Provided data Block Start

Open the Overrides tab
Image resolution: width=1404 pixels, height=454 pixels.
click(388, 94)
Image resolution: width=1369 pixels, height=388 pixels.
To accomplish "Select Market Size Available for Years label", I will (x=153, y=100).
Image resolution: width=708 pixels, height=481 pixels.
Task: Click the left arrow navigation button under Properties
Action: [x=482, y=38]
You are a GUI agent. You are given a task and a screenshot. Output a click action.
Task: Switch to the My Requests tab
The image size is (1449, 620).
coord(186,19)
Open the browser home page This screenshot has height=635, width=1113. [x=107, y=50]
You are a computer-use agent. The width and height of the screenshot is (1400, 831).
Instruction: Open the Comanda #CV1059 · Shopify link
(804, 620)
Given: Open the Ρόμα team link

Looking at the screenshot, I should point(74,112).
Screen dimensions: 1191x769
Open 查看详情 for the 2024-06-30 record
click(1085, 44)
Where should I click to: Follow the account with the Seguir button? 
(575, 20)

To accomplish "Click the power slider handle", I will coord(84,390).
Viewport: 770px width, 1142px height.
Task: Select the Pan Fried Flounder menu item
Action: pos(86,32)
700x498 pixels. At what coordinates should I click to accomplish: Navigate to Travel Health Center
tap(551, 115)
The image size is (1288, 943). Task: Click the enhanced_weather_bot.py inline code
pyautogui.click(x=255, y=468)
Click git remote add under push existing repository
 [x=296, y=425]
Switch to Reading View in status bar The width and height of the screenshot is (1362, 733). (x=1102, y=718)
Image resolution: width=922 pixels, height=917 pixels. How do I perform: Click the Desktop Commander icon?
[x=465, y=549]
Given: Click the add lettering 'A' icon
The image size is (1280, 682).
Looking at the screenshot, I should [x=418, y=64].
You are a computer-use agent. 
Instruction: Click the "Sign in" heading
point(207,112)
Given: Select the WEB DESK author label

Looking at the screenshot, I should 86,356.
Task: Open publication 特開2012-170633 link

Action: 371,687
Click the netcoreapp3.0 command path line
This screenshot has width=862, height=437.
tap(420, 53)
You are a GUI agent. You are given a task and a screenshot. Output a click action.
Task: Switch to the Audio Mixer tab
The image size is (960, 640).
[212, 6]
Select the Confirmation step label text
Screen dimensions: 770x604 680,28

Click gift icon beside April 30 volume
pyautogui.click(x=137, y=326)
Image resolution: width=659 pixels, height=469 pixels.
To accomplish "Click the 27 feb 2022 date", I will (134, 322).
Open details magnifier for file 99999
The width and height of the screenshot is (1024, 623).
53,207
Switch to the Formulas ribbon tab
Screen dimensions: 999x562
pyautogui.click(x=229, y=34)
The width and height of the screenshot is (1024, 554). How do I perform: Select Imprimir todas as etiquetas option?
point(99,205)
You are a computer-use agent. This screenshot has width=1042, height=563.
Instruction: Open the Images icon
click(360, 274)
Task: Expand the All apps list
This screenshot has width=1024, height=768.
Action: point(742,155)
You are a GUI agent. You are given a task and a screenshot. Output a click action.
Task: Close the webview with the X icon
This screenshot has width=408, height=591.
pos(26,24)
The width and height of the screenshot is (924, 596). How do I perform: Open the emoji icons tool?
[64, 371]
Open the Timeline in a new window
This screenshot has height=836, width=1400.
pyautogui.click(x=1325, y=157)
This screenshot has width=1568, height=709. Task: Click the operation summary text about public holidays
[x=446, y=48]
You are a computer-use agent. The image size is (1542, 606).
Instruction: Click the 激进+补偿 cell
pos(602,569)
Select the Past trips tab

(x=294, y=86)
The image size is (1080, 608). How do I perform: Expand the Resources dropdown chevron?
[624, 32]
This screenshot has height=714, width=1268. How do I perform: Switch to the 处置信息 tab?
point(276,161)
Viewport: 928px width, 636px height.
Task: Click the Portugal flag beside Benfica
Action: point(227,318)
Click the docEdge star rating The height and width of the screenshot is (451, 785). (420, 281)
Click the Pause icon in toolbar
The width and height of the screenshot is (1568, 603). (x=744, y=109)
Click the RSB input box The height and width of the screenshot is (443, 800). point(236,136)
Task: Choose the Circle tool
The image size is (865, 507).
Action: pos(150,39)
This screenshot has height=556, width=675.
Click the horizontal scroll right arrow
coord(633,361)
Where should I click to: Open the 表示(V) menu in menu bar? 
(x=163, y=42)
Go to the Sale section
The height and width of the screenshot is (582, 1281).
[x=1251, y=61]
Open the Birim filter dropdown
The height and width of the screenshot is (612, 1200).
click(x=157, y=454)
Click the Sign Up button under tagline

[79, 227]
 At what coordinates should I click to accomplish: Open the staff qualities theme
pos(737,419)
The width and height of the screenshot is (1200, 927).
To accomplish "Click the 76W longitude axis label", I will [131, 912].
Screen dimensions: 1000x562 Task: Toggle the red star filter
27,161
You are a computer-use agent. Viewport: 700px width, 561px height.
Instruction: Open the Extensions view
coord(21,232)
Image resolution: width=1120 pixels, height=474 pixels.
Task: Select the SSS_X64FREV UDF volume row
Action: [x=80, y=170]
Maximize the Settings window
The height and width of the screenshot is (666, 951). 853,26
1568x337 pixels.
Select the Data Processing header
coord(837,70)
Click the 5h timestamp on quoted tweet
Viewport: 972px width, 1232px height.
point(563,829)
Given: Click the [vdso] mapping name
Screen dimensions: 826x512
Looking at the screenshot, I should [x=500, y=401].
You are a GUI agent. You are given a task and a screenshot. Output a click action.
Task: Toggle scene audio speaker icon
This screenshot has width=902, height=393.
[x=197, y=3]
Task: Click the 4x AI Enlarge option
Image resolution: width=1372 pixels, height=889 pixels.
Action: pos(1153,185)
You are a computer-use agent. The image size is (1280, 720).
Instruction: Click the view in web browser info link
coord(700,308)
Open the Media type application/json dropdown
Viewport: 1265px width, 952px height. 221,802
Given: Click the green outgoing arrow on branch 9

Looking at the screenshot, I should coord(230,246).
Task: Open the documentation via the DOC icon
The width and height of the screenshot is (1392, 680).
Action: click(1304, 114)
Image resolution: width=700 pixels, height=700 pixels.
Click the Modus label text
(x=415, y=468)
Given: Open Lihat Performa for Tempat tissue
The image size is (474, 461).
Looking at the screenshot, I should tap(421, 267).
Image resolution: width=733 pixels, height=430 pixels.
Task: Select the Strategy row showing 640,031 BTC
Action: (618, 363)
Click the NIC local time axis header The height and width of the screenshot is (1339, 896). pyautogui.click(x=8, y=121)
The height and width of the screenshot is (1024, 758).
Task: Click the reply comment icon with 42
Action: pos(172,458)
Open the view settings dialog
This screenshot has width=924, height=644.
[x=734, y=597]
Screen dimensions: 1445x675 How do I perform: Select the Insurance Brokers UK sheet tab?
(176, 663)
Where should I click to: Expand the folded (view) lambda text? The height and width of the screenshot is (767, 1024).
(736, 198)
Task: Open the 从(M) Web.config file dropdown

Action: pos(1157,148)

Provided data Block End

(Instructions to follow)
Output every line above without altering anything.

(Completed exercise)
Open the Overrides tab
Image resolution: width=1404 pixels, height=454 pixels.
click(388, 94)
Image resolution: width=1369 pixels, height=388 pixels.
To accomplish "Select Market Size Available for Years label", I will (x=153, y=100).
Image resolution: width=708 pixels, height=481 pixels.
Task: Click the left arrow navigation button under Properties
Action: [x=482, y=38]
You are a GUI agent. You are given a task and a screenshot. Output a click action.
Task: Switch to the My Requests tab
The image size is (1449, 620).
coord(186,19)
Open the browser home page This screenshot has height=635, width=1113. [x=107, y=50]
You are a computer-use agent. The width and height of the screenshot is (1400, 831).
Instruction: Open the Comanda #CV1059 · Shopify link
(804, 620)
Given: Open the Ρόμα team link

Looking at the screenshot, I should point(74,112).
Screen dimensions: 1191x769
Open 查看详情 for the 2024-06-30 record
click(1085, 44)
Where should I click to: Follow the account with the Seguir button? 
(575, 20)

To accomplish "Click the power slider handle", I will coord(84,390).
Viewport: 770px width, 1142px height.
Task: Select the Pan Fried Flounder menu item
Action: pos(86,32)
700x498 pixels. At what coordinates should I click to accomplish: Navigate to Travel Health Center
tap(551, 115)
The image size is (1288, 943). Task: Click the enhanced_weather_bot.py inline code
pyautogui.click(x=255, y=468)
Click git remote add under push existing repository
 [x=296, y=425]
Switch to Reading View in status bar The width and height of the screenshot is (1362, 733). (x=1102, y=718)
Image resolution: width=922 pixels, height=917 pixels. How do I perform: Click the Desktop Commander icon?
[x=465, y=549]
Given: Click the add lettering 'A' icon
The image size is (1280, 682).
Looking at the screenshot, I should [x=418, y=64].
You are a computer-use agent. 
Instruction: Click the "Sign in" heading
point(207,112)
Given: Select the WEB DESK author label

Looking at the screenshot, I should 86,356.
Task: Open publication 特開2012-170633 link

Action: 371,687
Click the netcoreapp3.0 command path line
This screenshot has width=862, height=437.
tap(420, 53)
You are a GUI agent. You are given a task and a screenshot. Output a click action.
Task: Switch to the Audio Mixer tab
The image size is (960, 640).
[212, 6]
Select the Confirmation step label text
Screen dimensions: 770x604 680,28

Click gift icon beside April 30 volume
pyautogui.click(x=137, y=326)
Image resolution: width=659 pixels, height=469 pixels.
To accomplish "Click the 27 feb 2022 date", I will (134, 322).
Open details magnifier for file 99999
The width and height of the screenshot is (1024, 623).
53,207
Switch to the Formulas ribbon tab
Screen dimensions: 999x562
pyautogui.click(x=229, y=34)
The width and height of the screenshot is (1024, 554). How do I perform: Select Imprimir todas as etiquetas option?
point(99,205)
You are a computer-use agent. This screenshot has width=1042, height=563.
Instruction: Open the Images icon
click(360, 274)
Task: Expand the All apps list
This screenshot has width=1024, height=768.
Action: point(742,155)
You are a GUI agent. You are given a task and a screenshot. Output a click action.
Task: Close the webview with the X icon
This screenshot has width=408, height=591.
pos(26,24)
The width and height of the screenshot is (924, 596). How do I perform: Open the emoji icons tool?
[64, 371]
Open the Timeline in a new window
This screenshot has height=836, width=1400.
pyautogui.click(x=1325, y=157)
This screenshot has width=1568, height=709. Task: Click the operation summary text about public holidays
[x=446, y=48]
You are a computer-use agent. The image size is (1542, 606).
Instruction: Click the 激进+补偿 cell
pos(602,569)
Select the Past trips tab

(x=294, y=86)
The image size is (1080, 608). How do I perform: Expand the Resources dropdown chevron?
[624, 32]
This screenshot has height=714, width=1268. How do I perform: Switch to the 处置信息 tab?
point(276,161)
Viewport: 928px width, 636px height.
Task: Click the Portugal flag beside Benfica
Action: point(227,318)
Click the docEdge star rating The height and width of the screenshot is (451, 785). (420, 281)
Click the Pause icon in toolbar
The width and height of the screenshot is (1568, 603). (x=744, y=109)
Click the RSB input box The height and width of the screenshot is (443, 800). point(236,136)
Task: Choose the Circle tool
The image size is (865, 507).
Action: pos(150,39)
This screenshot has height=556, width=675.
Click the horizontal scroll right arrow
coord(633,361)
Where should I click to: Open the 表示(V) menu in menu bar? 
(x=163, y=42)
Go to the Sale section
The height and width of the screenshot is (582, 1281).
[x=1251, y=61]
Open the Birim filter dropdown
The height and width of the screenshot is (612, 1200).
click(x=157, y=454)
Click the Sign Up button under tagline

[79, 227]
 At what coordinates should I click to accomplish: Open the staff qualities theme
pos(737,419)
The width and height of the screenshot is (1200, 927).
To accomplish "Click the 76W longitude axis label", I will [131, 912].
Screen dimensions: 1000x562 Task: Toggle the red star filter
27,161
You are a computer-use agent. Viewport: 700px width, 561px height.
Instruction: Open the Extensions view
coord(21,232)
Image resolution: width=1120 pixels, height=474 pixels.
Task: Select the SSS_X64FREV UDF volume row
Action: [x=80, y=170]
Maximize the Settings window
The height and width of the screenshot is (666, 951). 853,26
1568x337 pixels.
Select the Data Processing header
coord(837,70)
Click the 5h timestamp on quoted tweet
Viewport: 972px width, 1232px height.
point(563,829)
Given: Click the [vdso] mapping name
Screen dimensions: 826x512
Looking at the screenshot, I should [x=500, y=401].
You are a GUI agent. You are given a task and a screenshot. Output a click action.
Task: Toggle scene audio speaker icon
This screenshot has width=902, height=393.
[x=197, y=3]
Task: Click the 4x AI Enlarge option
Image resolution: width=1372 pixels, height=889 pixels.
Action: pos(1153,185)
You are a computer-use agent. The image size is (1280, 720).
Instruction: Click the view in web browser info link
coord(700,308)
Open the Media type application/json dropdown
Viewport: 1265px width, 952px height. 221,802
Given: Click the green outgoing arrow on branch 9

Looking at the screenshot, I should coord(230,246).
Task: Open the documentation via the DOC icon
The width and height of the screenshot is (1392, 680).
Action: click(1304, 114)
Image resolution: width=700 pixels, height=700 pixels.
Click the Modus label text
(x=415, y=468)
Given: Open Lihat Performa for Tempat tissue
The image size is (474, 461).
Looking at the screenshot, I should tap(421, 267).
Image resolution: width=733 pixels, height=430 pixels.
Task: Select the Strategy row showing 640,031 BTC
Action: (618, 363)
Click the NIC local time axis header The height and width of the screenshot is (1339, 896). pyautogui.click(x=8, y=121)
The height and width of the screenshot is (1024, 758).
Task: Click the reply comment icon with 42
Action: pos(172,458)
Open the view settings dialog
This screenshot has width=924, height=644.
[x=734, y=597]
Screen dimensions: 1445x675 How do I perform: Select the Insurance Brokers UK sheet tab?
(176, 663)
Where should I click to: Expand the folded (view) lambda text? The height and width of the screenshot is (767, 1024).
(736, 198)
Task: Open the 从(M) Web.config file dropdown

Action: pos(1157,148)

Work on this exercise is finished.